Sonica 2007: the third installment of the annual Italian psytrance festival. Held in mountain pine woodland in Liguria between La Spezia and Genoa 1000 metres above sea level close to the famed Cinque Terre National Park, this was a truly remarkable location with spectacular views of the Vara Valley. Here, when wheeling one’s head to the heavens from the Main Stage, you copped a face full of sky. The event featured one of the better line-ups of the European summer season: with standout performances from a range of artists including the masterful Frank E from Koxbox, the haunting melody-lines of Silicon Sound’s puppet master Johannes Regnier, along with James Munro and the sensational Elfi pizza collective. Perhaps 5000 mostly Italians turned out for this sky-high romper stomper not far from the Riviera. As Didac, a Spanish Obelix t-shirt wearing and Getafix drinking camp-mate, confirmed: “these Romans are crazy!”
Upgrade to the Longer Now
But wait, is that a Bouncy Castle right there in the middle of the festival? No, its Club Duracell. Officially known as the Duracell Powerhouse (and on its European “Power Up” tour), this is an air-inflated tent shaped like a long-life Duracell battery pitched mid-festival. With a sound system, smoke machine and dance club atmosphere inside, the Battery featured a full line-up of DJs whose set-times were listed in the Sonica booklet alongside the artists performing on the Main and Alternative stages.

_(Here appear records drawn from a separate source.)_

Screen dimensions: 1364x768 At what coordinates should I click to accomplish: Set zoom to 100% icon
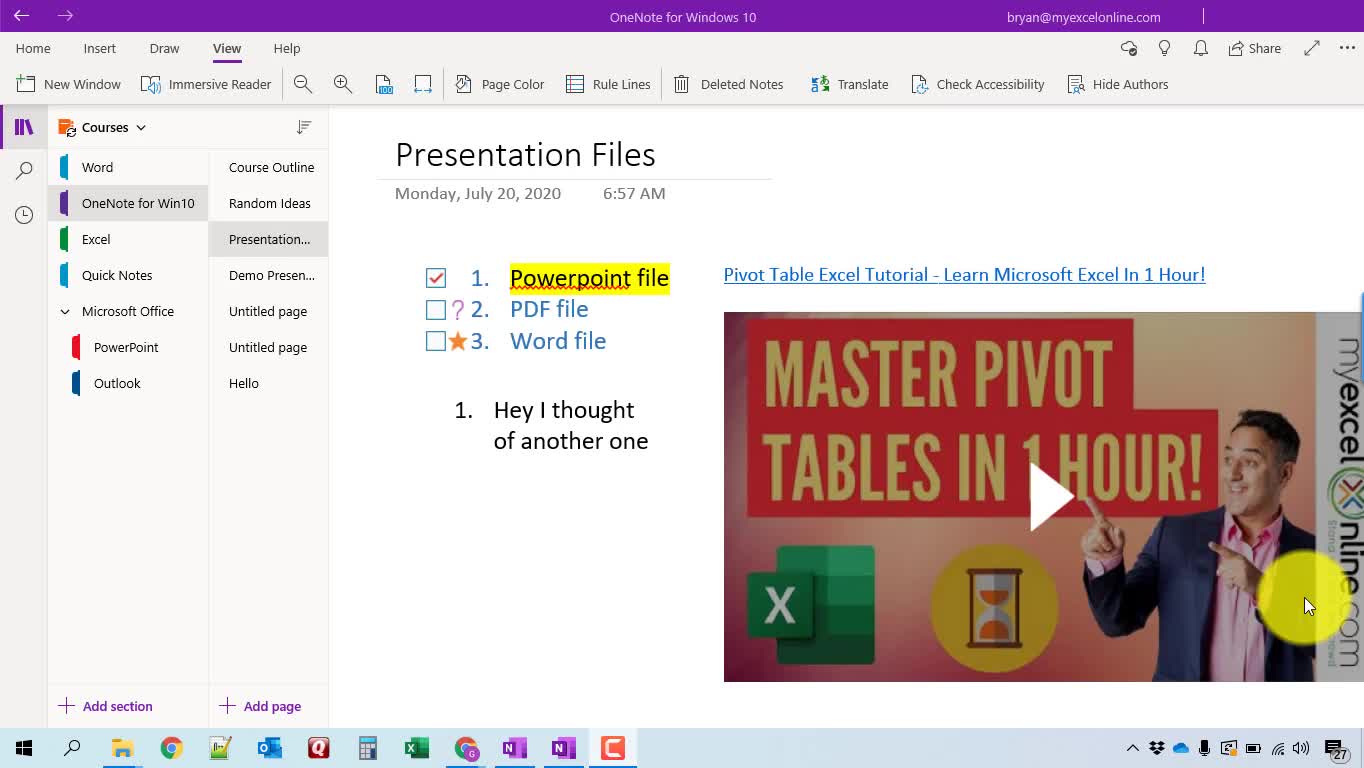(384, 85)
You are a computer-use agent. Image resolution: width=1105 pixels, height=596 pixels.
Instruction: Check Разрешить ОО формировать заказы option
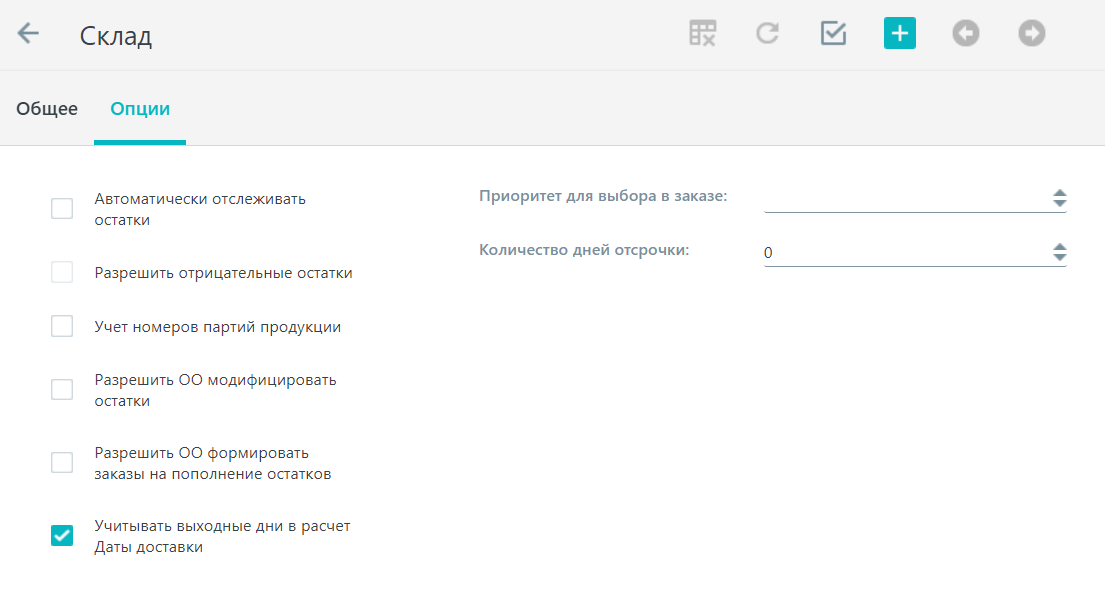coord(62,463)
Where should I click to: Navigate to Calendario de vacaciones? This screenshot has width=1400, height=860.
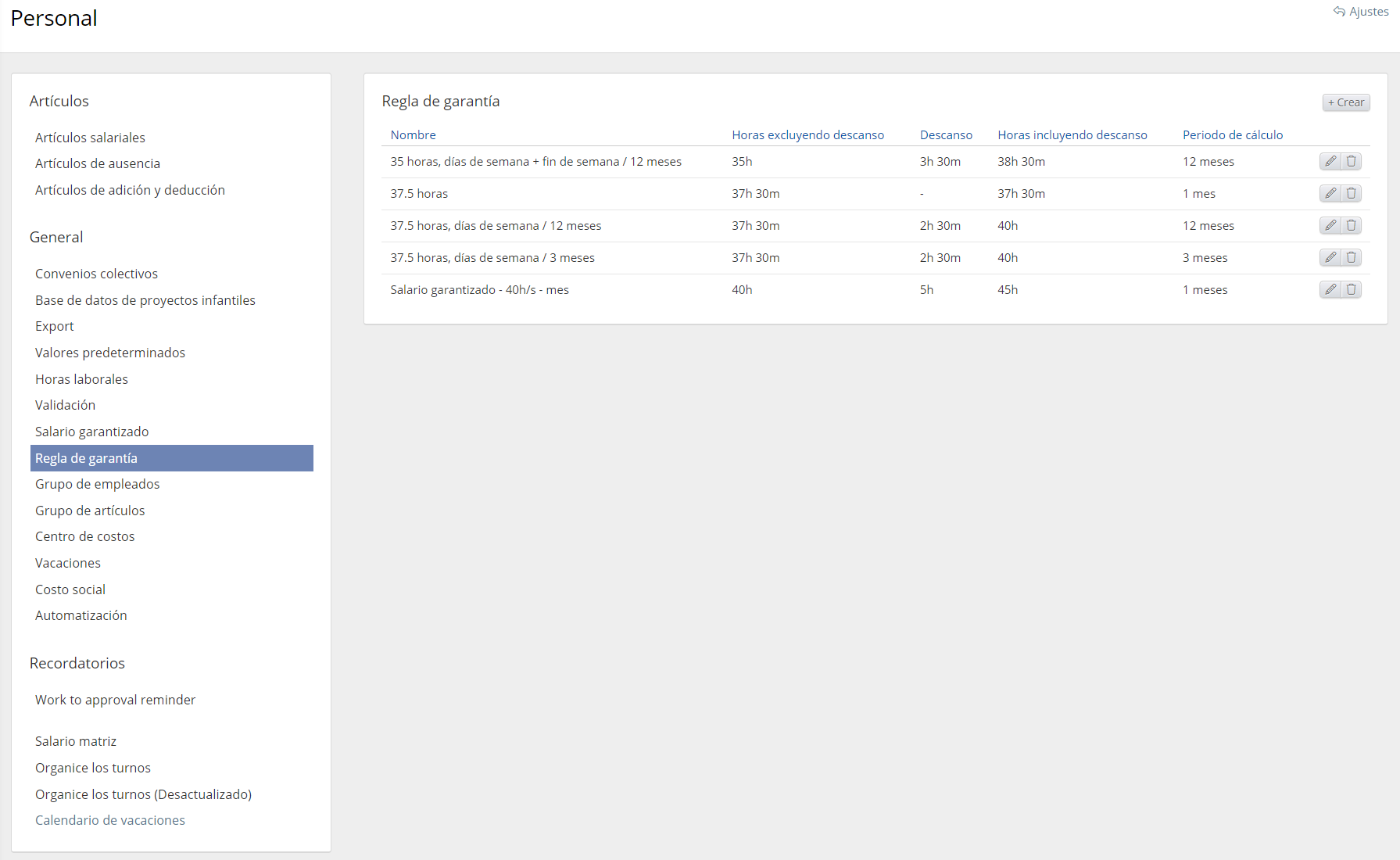click(110, 820)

Enticing young people all over Europe with the prospect of swapping their “tired batteries” for “shiny new Duracell Ultra M3s”, hustling brand loyalty and reinforcing a perma-cycle of disposability, Duracell offer festival participants a “free battery exchange.” I’m not sure what was more inflated: the tent or Sonica’s claims to be “in regard of the environment and for the use of renewable energies”.
The line comes from the promotional literature for this “Celebrating Nature” edition of the festival. Sonica appeared to have responded to past criticisms and the special requirements of the venue with their solar powered shower and lighting, some apparent investment in a “carbon sink” re-forestation program in Costa Rica, separate garbage bags for recyclable waste and cigarette butt containers, and efforts by green t-shirt wearing “eco-team” volunteers to “reduce the negative impact of human activity on the ecosystem.” But with the Duracell Powerhouse “partying into the early hours, making the music last longer, much longer” (from it’s website), is this appropriation of environmental virtue – now commonly practiced by businesses globally as “greenwashing” - justified? Can we take any of this stuff seriously?
What are the costs of making now last longer? Self-identifying as the “leading brand of batteries globally”, Duracell are among the chief manufacturers of (non-rechargeable and non-recyclable) alkaline batteries, classified as hazardous waste (potentially leaking harmful potassium hydroxide) in many parts of the world. They are a transnational corporation promoting lifestyle and energy usage practices that are inherently unsustainable, albeit “longer lasting”. With its unsustainable promise of sustainability, Duracell leaves a massive footprint given that the manufacture and use of its primary product is tied to non-renewable energy consumption, disposability and pollution. So what are we make of this bloated icon of disposability powering up and broadsiding Sonica's “neo-tribal” Duende Village, an arena for presentations, workshops and films promoting an “eco-sustainable future”? According to its initiators, Duende is “a mysterious and indescribable force, a creative fire similar to the vital lymph that courses through the roots of human sensibility, feeding the collective imagination with dreams of utopia and a better world.” Dreaming about utopia and a better world while ecologically unsound agents of the old world snore gruffly down the back of your neck requires a set of quality moulded earplugs; not to mention a strong disposition to endure this chicanery.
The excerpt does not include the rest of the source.